Task statement - Your answer should be each line of the entries that contains the word "agent", copied in full.

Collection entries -
+---+
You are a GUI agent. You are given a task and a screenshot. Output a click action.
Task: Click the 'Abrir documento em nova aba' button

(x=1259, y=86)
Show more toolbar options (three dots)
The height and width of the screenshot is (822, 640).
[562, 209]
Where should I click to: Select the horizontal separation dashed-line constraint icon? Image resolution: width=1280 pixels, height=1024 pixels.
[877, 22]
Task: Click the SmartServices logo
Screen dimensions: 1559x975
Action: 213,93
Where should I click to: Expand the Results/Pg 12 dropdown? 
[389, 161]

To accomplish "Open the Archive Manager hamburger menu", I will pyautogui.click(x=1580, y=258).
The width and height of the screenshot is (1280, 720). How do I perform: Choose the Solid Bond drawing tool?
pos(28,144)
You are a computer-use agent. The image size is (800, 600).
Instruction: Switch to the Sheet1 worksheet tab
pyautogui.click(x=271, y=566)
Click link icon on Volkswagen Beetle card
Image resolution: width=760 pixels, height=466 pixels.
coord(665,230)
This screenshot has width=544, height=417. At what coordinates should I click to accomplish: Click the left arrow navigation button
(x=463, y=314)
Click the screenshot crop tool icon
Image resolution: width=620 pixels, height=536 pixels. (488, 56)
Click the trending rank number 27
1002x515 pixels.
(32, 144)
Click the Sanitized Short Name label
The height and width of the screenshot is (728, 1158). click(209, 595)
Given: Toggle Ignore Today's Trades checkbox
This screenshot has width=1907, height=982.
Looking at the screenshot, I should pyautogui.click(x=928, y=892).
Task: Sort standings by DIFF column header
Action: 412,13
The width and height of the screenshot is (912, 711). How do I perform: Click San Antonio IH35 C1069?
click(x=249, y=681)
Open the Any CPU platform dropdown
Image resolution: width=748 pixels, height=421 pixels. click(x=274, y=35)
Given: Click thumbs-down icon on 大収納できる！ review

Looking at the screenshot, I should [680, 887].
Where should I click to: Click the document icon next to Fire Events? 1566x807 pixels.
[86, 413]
+---+
Solution for this exercise -
You are a GUI agent. You are given a task and a screenshot. Output a click action.
You are a computer-use agent. The image size is (800, 600).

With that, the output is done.